La déforestation en Amazonie a grimpé de près d’un tiers en un an

Les données satellite enregistrées par l’agence spatiale du Brésil dans les douze mois à fin juillet montrent que le défrichement a grimpé de 28% par rapport à l’année précédente, représentant une surface de 5.843 km2. Autrement dit, les bûcherons ont rasé d’août 2012 à juillet 2013, 55 fois la surface de Paris ou l’équivalent du département de l’Oise. Les Etats du Para (Nord du Brésil) et du Mato Grosso (Centre-Ouest), terres de grands producteurs de soja et grands éleveurs de bovins, sont les plus déboisés, avec des taux en hausse de 37% et 52% respectivement.

"Ce n’est pas de l’alarmisme, c’est une inversion réelle et quantifiée de ce qui était une tendance positive", a déclaré Marcio Astrini, un responsable de Greenpeace. Les raisons de cette inversion sont nombreuses. La modification des normes de sylviculture entretient le flou sur la quantité de terres forestières que doivent préserver les propriétaires. La hausse mondiale des prix agricoles encourage également l’extension des terres arables. Enfin, les grands chantiers ferroviaires, routiers ou hydroélectriques favorisent une ruée vers les terres environnantes.

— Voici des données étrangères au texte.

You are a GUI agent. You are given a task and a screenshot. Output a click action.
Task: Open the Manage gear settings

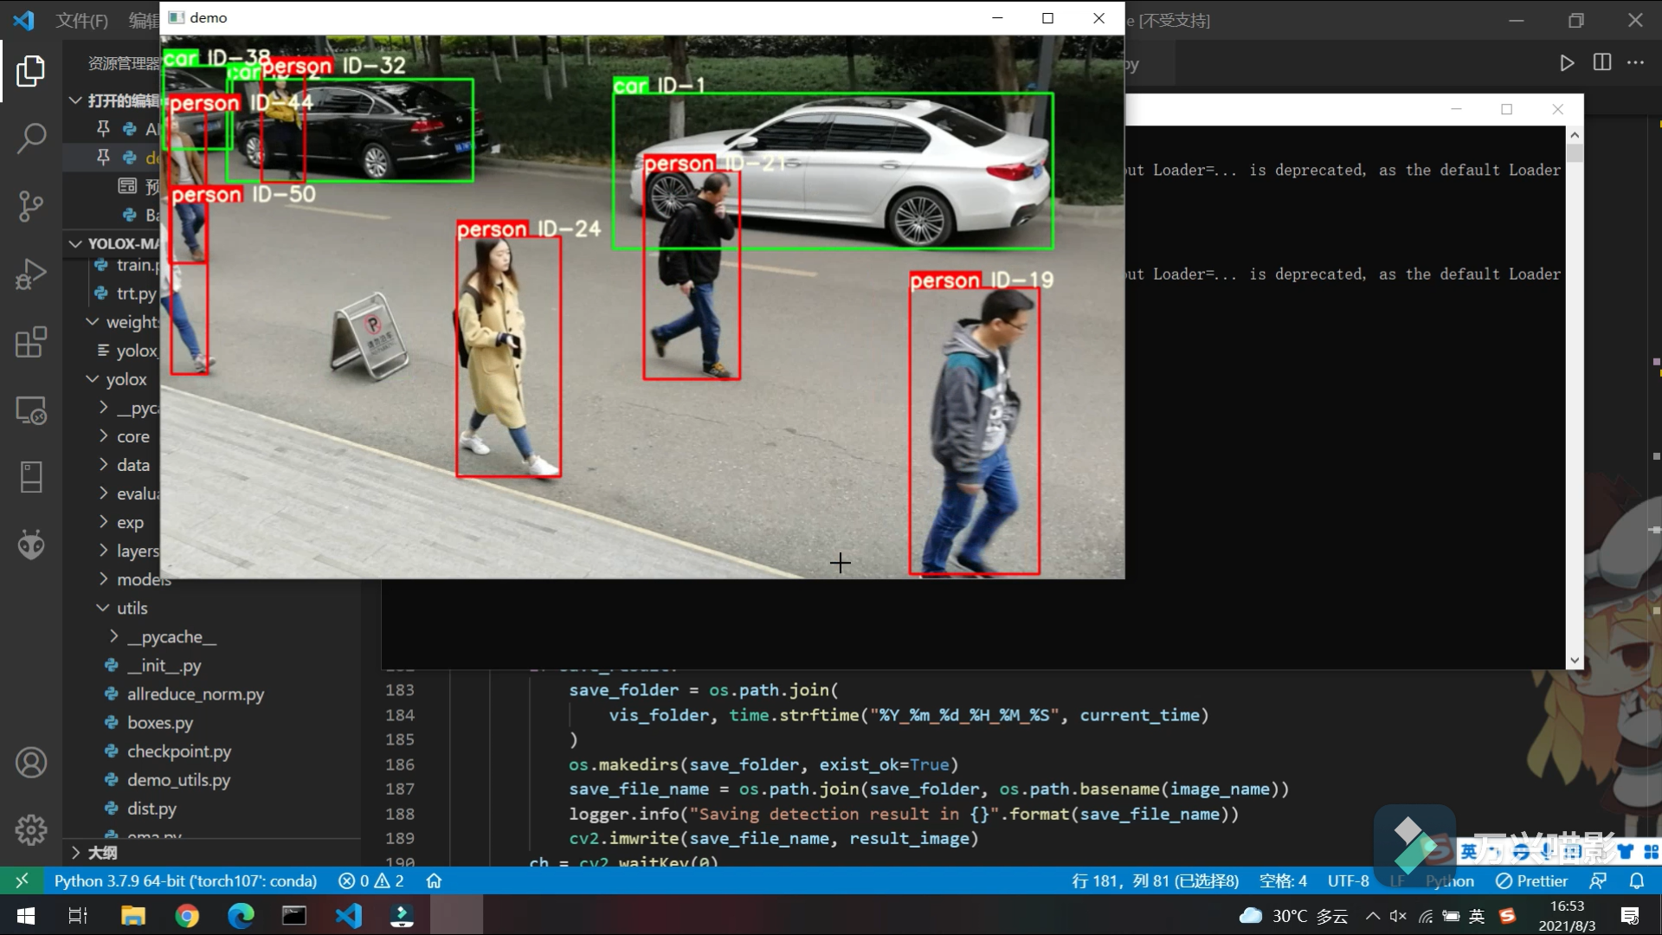(31, 830)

Commentant ces chiffres, la ministre brésilienne de l’Environnement, Izabella Teixeira, a réfuté les critiques pointant la politique du gouvernement, notamment la réforme du code forestier, insistant sur la tendance globale "positive" de ces dix dernières années. «Le gouvernement brésilien ne tolère et n’accepte aucune hausse de la déforestation illégale», a assuré la ministre, rappelant que le pays s’est engagé à réduire drastiquement la déforestation, phénomène qui contribue au réchauffement climatique.